Format the lines below, from the one containing "Michel Mcninch (557, 2259)" down through the one containing "Monitor Your Investments (1052, 1639)", as a JSON list of strings with one string per line. Include both end lines and leave out any blank lines.

ROWS start

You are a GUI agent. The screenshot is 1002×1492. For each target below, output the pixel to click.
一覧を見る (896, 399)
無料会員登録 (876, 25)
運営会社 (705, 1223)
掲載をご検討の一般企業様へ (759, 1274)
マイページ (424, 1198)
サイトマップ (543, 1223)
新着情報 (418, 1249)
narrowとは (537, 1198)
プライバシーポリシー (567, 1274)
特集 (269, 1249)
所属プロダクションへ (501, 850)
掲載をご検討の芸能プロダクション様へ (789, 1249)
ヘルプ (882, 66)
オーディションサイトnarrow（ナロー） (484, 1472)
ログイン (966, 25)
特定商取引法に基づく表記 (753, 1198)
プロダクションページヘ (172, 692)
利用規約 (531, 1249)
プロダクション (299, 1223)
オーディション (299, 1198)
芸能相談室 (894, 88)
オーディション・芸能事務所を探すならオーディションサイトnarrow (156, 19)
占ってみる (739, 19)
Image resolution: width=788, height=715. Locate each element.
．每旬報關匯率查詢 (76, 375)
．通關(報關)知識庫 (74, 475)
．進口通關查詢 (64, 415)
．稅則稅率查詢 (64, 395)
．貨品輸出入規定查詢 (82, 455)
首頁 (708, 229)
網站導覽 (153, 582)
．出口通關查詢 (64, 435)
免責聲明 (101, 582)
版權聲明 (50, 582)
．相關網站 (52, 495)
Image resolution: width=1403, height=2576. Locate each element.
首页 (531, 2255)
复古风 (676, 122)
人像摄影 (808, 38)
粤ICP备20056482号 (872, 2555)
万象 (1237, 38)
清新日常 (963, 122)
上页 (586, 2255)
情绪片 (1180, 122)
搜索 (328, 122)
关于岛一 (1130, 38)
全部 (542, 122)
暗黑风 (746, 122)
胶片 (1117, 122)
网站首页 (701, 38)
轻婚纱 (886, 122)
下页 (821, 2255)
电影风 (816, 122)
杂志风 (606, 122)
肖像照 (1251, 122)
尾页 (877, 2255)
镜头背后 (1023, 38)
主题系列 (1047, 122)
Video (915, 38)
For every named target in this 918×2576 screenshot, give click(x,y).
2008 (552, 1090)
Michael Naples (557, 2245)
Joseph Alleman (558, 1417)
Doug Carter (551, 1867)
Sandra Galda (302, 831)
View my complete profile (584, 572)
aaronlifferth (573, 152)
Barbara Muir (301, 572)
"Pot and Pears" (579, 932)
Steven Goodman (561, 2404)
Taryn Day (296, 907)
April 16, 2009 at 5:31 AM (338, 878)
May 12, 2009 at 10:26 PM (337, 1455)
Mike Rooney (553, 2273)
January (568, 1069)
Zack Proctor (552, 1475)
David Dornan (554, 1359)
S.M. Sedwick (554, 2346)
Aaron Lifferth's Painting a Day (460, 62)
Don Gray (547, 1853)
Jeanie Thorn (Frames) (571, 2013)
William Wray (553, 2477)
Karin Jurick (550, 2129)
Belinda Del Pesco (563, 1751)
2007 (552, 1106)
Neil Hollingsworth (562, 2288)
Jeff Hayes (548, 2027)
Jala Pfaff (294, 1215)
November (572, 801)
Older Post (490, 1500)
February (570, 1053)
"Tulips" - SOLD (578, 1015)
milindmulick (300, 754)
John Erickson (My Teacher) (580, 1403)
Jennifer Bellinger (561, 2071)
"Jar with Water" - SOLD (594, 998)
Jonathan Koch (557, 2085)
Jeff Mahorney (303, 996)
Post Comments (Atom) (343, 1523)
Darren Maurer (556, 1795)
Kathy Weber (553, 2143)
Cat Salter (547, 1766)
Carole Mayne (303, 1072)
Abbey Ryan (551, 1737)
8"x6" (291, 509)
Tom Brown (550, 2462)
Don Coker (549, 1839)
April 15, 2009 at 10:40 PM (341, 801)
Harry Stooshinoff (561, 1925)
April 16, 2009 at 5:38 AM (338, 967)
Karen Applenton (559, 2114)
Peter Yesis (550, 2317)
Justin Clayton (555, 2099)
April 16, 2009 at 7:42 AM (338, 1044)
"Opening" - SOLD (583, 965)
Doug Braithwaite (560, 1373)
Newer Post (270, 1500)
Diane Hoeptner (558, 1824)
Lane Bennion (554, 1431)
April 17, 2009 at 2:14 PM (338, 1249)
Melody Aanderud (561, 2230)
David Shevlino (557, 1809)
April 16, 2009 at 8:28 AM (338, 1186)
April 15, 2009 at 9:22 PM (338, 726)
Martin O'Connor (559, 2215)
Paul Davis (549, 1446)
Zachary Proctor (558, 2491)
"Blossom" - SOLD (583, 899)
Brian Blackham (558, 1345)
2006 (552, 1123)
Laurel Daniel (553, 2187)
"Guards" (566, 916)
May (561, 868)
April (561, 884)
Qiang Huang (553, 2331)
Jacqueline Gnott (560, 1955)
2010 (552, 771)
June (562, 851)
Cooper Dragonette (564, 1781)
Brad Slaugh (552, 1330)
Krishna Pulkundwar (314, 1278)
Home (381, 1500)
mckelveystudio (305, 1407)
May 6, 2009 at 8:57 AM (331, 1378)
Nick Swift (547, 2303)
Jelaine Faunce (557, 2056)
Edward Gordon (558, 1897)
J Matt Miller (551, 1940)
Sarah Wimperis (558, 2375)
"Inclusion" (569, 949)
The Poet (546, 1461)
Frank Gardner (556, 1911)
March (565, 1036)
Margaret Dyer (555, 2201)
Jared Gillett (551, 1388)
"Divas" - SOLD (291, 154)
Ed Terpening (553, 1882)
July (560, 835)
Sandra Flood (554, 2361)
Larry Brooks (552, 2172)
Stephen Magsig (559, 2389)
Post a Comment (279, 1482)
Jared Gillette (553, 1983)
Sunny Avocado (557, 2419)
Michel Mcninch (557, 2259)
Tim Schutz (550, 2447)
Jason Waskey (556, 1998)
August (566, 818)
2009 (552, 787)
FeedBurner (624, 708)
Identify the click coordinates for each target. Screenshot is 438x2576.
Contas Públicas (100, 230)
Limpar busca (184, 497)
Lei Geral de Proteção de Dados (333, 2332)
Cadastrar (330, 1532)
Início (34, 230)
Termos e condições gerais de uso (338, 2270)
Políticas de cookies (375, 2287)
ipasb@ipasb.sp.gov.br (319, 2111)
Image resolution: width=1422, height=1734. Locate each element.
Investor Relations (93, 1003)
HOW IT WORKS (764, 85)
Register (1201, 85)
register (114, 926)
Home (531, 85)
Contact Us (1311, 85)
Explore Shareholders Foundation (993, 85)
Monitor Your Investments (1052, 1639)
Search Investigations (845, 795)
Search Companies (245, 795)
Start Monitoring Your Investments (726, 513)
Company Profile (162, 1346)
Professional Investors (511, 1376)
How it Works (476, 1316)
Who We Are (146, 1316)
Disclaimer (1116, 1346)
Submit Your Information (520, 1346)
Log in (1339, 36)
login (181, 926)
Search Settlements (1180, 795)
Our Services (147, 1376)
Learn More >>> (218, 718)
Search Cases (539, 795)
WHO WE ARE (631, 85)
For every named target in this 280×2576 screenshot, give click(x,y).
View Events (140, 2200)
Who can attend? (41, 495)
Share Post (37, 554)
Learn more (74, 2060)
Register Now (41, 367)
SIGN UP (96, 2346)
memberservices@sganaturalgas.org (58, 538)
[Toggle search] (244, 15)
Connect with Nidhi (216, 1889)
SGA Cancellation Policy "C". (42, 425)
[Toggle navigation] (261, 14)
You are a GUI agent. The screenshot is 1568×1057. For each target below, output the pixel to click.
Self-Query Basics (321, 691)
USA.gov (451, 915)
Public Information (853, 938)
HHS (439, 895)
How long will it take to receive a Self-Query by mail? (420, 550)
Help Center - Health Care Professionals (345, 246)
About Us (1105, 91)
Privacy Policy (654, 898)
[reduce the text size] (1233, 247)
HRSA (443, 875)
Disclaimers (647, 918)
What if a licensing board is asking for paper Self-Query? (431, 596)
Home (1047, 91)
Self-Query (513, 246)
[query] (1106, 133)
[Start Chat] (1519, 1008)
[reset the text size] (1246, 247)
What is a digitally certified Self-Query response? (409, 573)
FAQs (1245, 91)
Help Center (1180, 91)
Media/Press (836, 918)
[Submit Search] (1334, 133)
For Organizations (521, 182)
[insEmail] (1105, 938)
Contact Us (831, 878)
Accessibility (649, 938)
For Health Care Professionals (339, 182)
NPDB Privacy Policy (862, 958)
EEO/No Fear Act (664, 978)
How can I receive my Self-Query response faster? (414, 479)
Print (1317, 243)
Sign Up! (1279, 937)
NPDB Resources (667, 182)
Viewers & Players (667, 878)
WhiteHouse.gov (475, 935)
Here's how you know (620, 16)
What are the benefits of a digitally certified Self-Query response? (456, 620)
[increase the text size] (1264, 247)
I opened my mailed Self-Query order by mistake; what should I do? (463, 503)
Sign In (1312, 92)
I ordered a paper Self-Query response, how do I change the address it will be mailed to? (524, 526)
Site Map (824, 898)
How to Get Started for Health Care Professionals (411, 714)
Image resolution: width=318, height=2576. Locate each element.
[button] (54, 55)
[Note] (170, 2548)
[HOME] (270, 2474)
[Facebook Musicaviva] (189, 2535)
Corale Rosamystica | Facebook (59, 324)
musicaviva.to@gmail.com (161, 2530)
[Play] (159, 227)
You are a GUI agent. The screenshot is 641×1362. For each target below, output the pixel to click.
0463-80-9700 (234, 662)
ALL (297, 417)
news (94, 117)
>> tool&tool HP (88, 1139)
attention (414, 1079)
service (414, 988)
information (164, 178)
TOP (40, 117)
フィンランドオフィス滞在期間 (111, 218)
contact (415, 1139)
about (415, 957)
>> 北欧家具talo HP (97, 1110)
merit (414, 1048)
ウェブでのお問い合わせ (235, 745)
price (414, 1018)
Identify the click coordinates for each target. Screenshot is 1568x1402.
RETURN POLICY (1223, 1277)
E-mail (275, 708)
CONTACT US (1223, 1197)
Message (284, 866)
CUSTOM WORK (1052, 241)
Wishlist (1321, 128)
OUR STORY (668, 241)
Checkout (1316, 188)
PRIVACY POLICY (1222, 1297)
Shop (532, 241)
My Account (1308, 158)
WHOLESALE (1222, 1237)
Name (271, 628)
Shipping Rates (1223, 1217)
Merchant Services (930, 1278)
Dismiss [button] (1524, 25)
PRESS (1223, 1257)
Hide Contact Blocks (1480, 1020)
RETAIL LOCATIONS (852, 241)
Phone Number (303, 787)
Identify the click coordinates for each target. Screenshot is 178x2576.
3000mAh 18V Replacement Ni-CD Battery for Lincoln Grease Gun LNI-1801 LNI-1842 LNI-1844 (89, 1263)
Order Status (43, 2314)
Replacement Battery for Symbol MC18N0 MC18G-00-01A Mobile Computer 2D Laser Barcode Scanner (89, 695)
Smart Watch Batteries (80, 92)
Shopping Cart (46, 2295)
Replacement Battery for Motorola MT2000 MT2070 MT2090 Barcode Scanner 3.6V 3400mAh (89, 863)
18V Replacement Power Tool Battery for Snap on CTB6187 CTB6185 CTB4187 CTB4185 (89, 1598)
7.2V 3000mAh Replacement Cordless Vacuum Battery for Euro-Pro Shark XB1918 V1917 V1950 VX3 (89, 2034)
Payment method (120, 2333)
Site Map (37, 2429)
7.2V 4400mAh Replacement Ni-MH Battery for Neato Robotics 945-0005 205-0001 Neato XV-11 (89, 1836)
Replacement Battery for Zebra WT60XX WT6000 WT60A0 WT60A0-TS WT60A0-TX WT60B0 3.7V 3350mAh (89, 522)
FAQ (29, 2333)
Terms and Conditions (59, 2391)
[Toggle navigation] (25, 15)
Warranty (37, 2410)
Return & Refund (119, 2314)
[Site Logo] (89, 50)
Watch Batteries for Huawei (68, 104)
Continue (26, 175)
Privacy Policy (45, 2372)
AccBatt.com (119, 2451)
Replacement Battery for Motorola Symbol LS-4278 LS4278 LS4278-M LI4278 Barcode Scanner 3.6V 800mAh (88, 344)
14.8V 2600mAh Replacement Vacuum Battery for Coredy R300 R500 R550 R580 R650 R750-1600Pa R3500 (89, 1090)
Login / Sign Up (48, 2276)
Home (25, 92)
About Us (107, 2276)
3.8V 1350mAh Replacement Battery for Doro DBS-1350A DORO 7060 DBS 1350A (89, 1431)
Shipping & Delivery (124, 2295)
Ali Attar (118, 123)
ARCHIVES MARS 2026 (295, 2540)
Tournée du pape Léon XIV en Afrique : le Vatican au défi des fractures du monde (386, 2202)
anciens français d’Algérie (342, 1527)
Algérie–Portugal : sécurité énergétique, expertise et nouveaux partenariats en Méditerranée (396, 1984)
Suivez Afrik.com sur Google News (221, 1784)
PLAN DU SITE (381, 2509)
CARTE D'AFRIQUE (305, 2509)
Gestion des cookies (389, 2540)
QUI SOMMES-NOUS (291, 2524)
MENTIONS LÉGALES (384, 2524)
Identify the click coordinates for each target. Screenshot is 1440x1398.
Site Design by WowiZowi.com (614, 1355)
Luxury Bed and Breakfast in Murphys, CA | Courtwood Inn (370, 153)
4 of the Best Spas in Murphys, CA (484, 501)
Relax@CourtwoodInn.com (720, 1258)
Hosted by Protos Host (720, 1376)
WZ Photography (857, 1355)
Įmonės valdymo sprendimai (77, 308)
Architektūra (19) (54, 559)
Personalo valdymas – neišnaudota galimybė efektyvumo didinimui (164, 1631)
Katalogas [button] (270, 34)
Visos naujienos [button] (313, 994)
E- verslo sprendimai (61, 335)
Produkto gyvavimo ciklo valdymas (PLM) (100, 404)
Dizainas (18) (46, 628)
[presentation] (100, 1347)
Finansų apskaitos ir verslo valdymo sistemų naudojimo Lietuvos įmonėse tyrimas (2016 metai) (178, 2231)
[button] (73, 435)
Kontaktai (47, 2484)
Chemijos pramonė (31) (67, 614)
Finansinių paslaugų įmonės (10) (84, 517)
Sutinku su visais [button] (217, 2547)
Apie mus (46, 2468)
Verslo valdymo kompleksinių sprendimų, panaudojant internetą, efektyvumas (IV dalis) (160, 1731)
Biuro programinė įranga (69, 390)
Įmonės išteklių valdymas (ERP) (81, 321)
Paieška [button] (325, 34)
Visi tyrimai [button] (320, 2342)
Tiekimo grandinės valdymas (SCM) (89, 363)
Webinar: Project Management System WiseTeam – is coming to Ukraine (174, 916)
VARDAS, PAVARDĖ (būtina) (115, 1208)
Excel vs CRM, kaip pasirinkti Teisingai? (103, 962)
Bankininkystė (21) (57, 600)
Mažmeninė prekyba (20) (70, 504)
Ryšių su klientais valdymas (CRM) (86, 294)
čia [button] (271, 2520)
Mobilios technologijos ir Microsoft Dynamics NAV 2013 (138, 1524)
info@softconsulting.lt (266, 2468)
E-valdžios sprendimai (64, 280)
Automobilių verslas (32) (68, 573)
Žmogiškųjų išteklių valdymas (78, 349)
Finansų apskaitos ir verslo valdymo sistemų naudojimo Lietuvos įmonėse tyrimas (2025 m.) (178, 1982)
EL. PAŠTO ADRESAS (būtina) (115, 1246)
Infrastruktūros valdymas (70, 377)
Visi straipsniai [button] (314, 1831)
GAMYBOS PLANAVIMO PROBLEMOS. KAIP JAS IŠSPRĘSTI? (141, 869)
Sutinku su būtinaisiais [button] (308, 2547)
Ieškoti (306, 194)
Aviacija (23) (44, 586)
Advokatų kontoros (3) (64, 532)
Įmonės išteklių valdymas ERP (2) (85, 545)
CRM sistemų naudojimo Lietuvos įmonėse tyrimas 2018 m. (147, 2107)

ROWS end

TASK RESPONSE:
[
  "Michel Mcninch (557, 2259)",
  "Tim Schutz (550, 2447)",
  "Jason Waskey (556, 1998)",
  "August (566, 818)",
  "2009 (552, 787)",
  "FeedBurner (624, 708)",
  "Identify the click coordinates for each target. Screenshot is 438x2576.",
  "Contas Públicas (100, 230)",
  "Limpar busca (184, 497)",
  "Lei Geral de Proteção de Dados (333, 2332)",
  "Cadastrar (330, 1532)",
  "Início (34, 230)",
  "Termos e condições gerais de uso (338, 2270)",
  "Políticas de cookies (375, 2287)",
  "ipasb@ipasb.sp.gov.br (319, 2111)",
  "Image resolution: width=1422, height=1734. Locate each element.",
  "Investor Relations (93, 1003)",
  "HOW IT WORKS (764, 85)",
  "Register (1201, 85)",
  "register (114, 926)",
  "Home (531, 85)",
  "Contact Us (1311, 85)",
  "Explore Shareholders Foundation (993, 85)",
  "Monitor Your Investments (1052, 1639)"
]